*PROBLEM STATEMENT*
Check each line of the listing below for the word "click" and say how many lines have it. Nothing else should be written.

[INFORMATION PROVIDED — start]

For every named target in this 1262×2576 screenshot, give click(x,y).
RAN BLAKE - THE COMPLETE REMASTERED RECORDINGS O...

[INFORMATION PROVIDED — finish]
[INFORMATION PROVIDED — start]

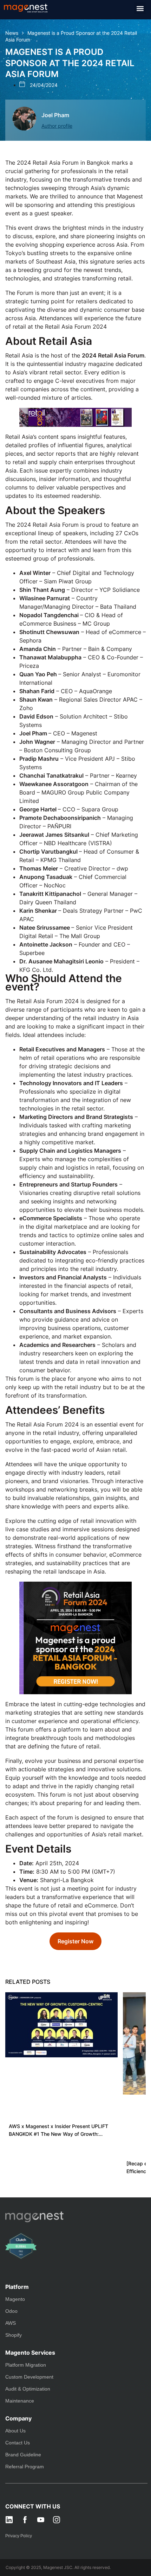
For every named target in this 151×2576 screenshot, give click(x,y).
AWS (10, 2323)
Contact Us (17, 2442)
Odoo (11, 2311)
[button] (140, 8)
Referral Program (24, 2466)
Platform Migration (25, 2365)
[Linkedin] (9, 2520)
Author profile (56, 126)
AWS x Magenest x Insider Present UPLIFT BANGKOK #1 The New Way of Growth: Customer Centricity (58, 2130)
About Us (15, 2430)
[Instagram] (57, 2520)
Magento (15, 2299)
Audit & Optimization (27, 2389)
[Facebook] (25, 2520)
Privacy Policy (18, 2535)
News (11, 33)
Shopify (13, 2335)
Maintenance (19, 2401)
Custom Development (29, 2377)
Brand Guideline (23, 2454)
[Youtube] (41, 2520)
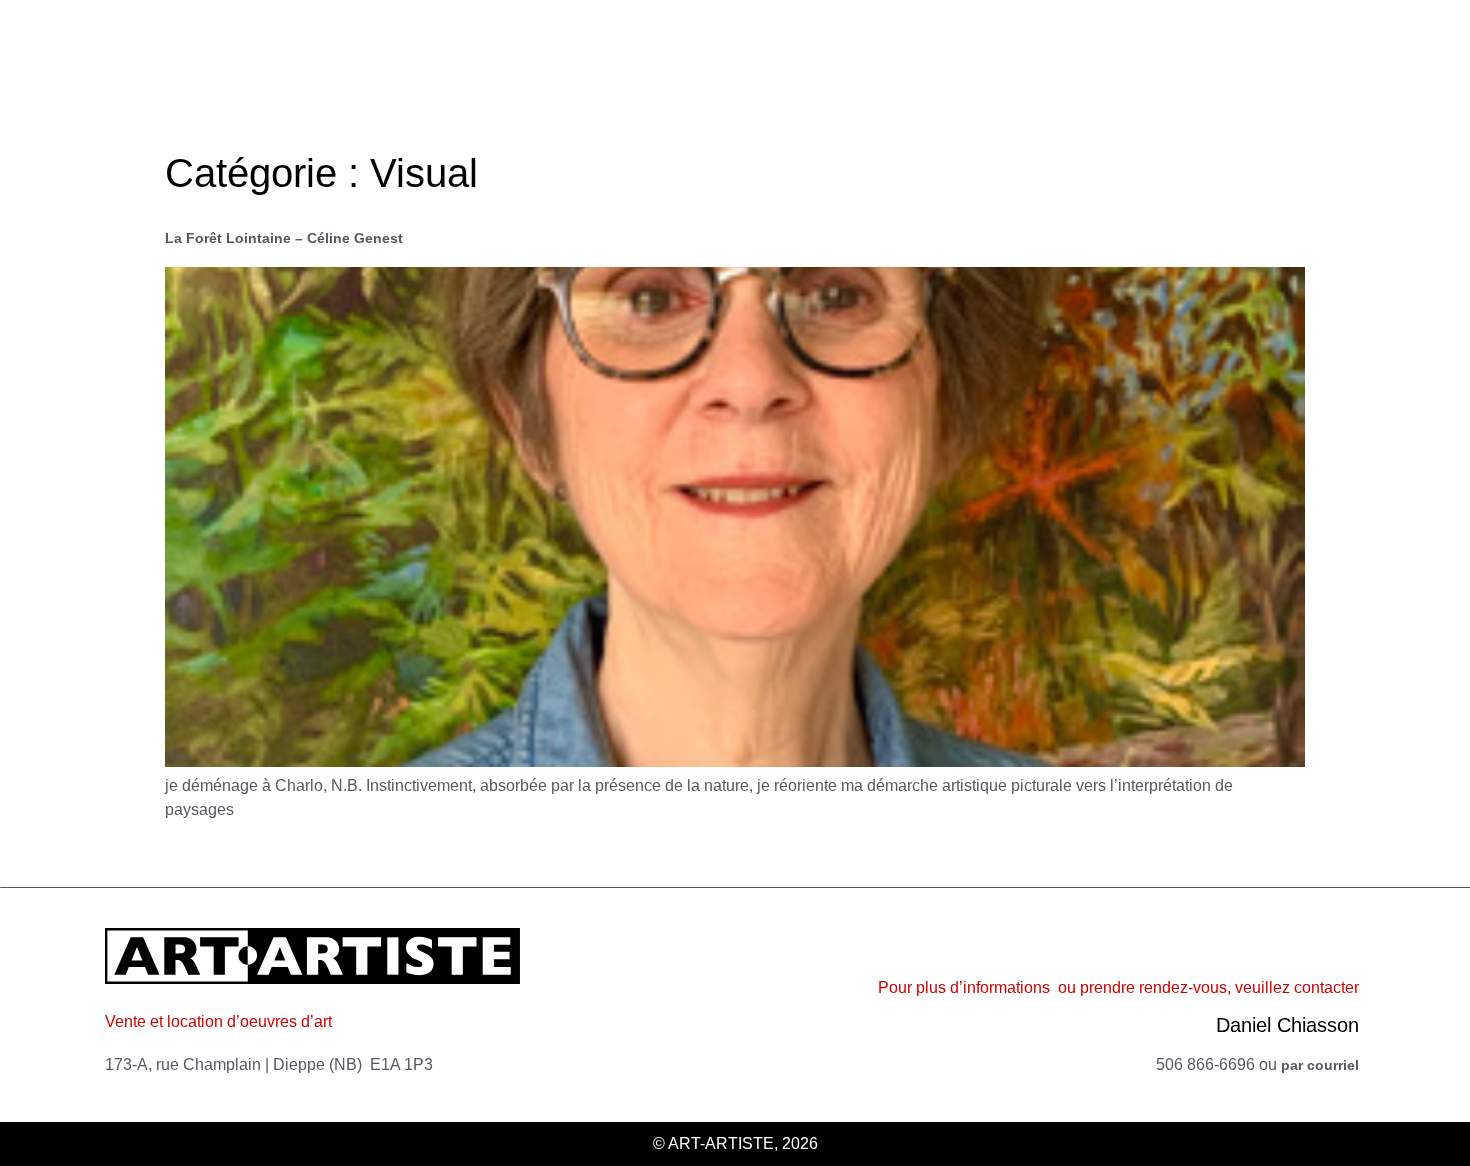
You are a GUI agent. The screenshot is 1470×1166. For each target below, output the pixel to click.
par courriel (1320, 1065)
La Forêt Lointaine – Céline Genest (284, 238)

[INFORMATION PROVIDED — finish]

*WRITTEN SOLUTION*
3